Gelijktijdig met het verstrekken van het evaluatieverslag, bedoeld in artikel 4.1246 van het Besluit activiteiten leefomgeving, bij beëindiging van de activiteit, bedoeld in artikel 2.12, aan het bevoegd gezag worden aan gedeputeerde staten dezelfde gegevens en bescheiden verstrekt die aan het bevoegd gezag worden verstrekt.

§ 2.2.3 Lozen op of in de bodem

§ 2.2.3.1 Rechtstreeks lozen van verontreinigende stoffen in het grondwater

Artikel 2.17 (toepassingsbereik)

  • 1.

    Deze paragraaf is van toepassing op het lozen op of in de bodem, voor zover daarbij verontreinigende stoffen zonder doorsijpeling door de bodem of ondergrond in het grondwater komen.

  • 2.

    Deze paragraaf is niet van toepassing op wateronttrekkingsactiviteiten waarvoor op grond van artikel 16.4 van het Besluit activiteiten leefomgeving, de omgevingsverordening of de waterschapsverordening een omgevingsvergunning vereist is of waaraan op grond van de waterschapsverordening voorschriften zijn gesteld.
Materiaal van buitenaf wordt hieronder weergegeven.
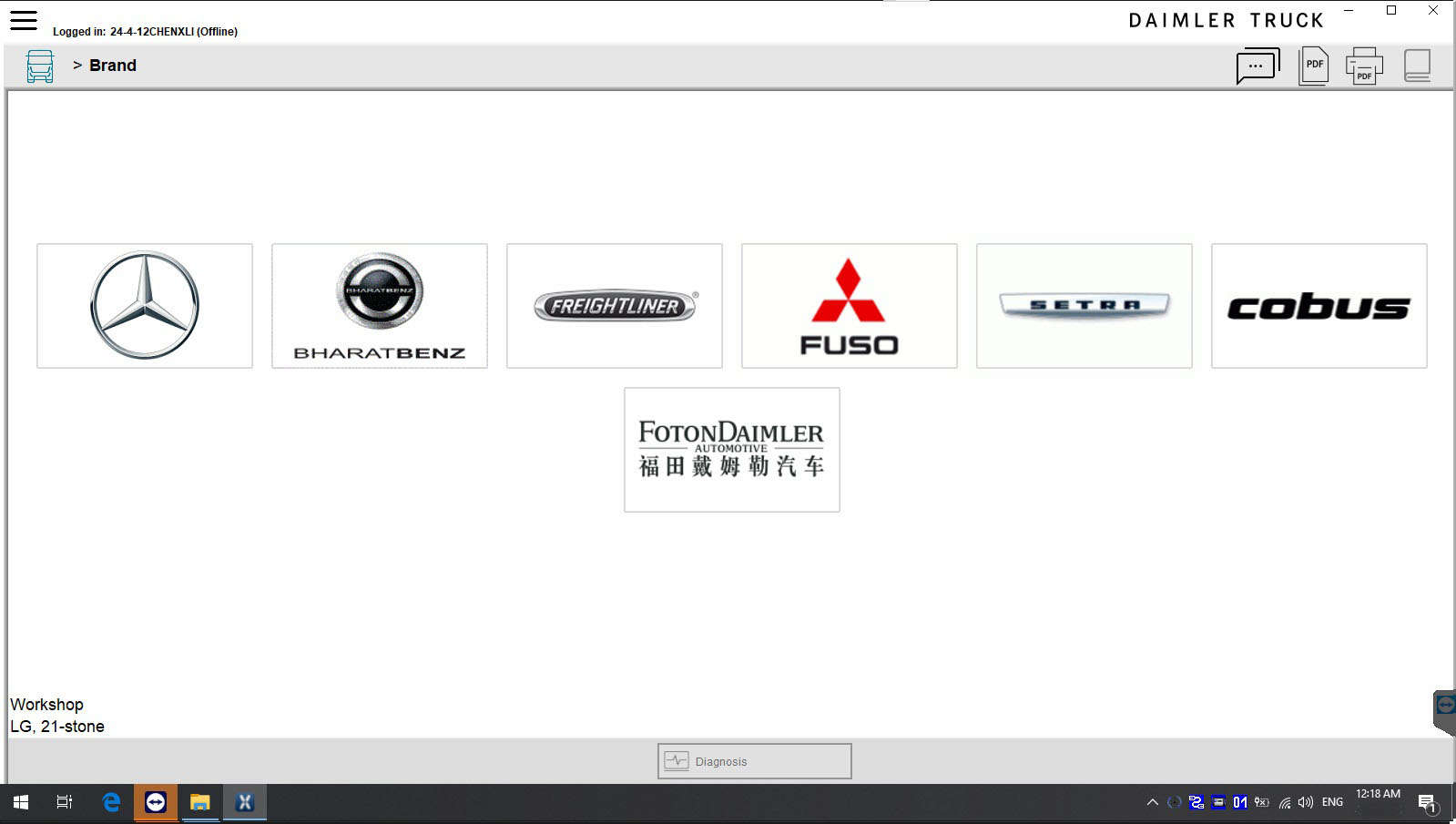The height and width of the screenshot is (824, 1456).
Task: Open the chat feedback message icon
Action: pyautogui.click(x=1257, y=66)
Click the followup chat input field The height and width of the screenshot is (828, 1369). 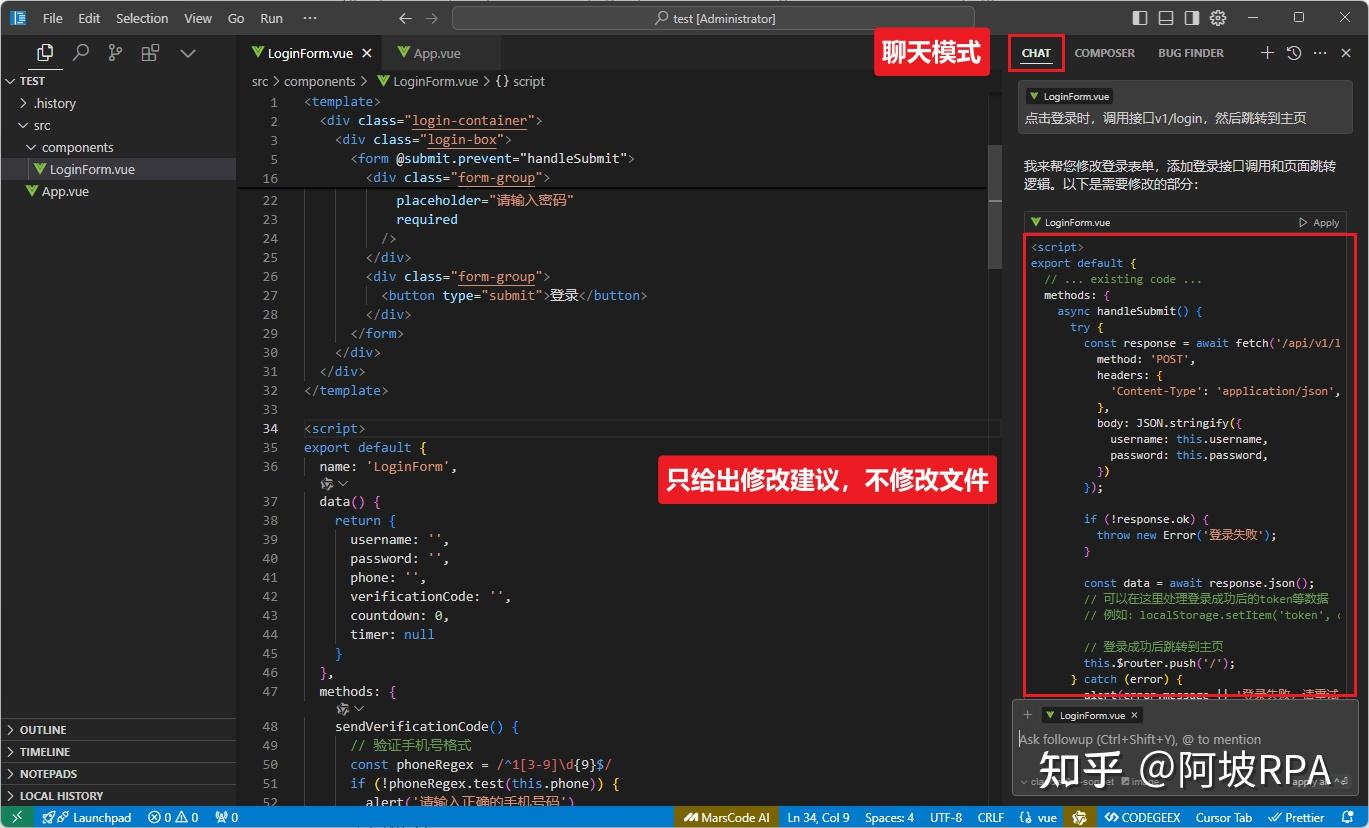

Artikel 2.18 (water: niet rechtstreeks lozen in het grondwater)

Met het oog op het beschermen en verbeteren van chemische en ecologische kwaliteit van watersystemen worden verontreinigende stoffen niet rechtstreeks in het grondwater geloosd.

Artikel 2.19 (afbakening maatwerkvoorschrift)

Met een maatwerkvoorschrift of een voorschrift aan een omgevingsvergunning, waarin een rechtstreekse lozing van verontreinigende stoffen in het grondwater wordt toegestaan, wordt voldaan aan:

  • a.

    de vereisten van artikel 11, derde lid, onder j, van de kaderrichtlijn water; en

  • b.

    het bereiken van de voor het grondwaterlichaam vastgestelde milieudoelstellingen.

§ 2.2.3.2 Lozen van grondwater bij graven in verontreinigde bodem

Artikel 2.20 (toepassingsbereik)

Deze paragraaf is van toepassing op het lozen van grondwater op of in de bodem afkomstig van het graven in een bodem met een kwaliteit boven de interventiewaarde bodemkwaliteit, bedoeld in artikel 3.48f van het Besluit activiteiten leefomgeving.

Artikel 2.21 (lozen van grondwater)

Artikel 22.139 van dit omgevingsplan is van overeenkomstige toepassing op het lozen grondwater op of in de bodem bij het verrichten van een activiteit als bedoeld in artikel 2.20.

§ 2.2.4 Beoordelingsregels aanvraag omgevingsvergunning voor milieubelastende activiteiten

Artikel 2.22 (beoordelingsregels milieubelastende activiteit gevolgen voor watersystemen)

Op het verlenen van een omgevingsvergunning voor een in dit omgevingsplan aangewezen milieubelastende activiteit die gevolgen kan hebben voor watersystemen zijn de beoordelingsregels, bedoeld in artikel 8.22 van het Besluit kwaliteit leefomgeving, van overeenkomstige toepassing.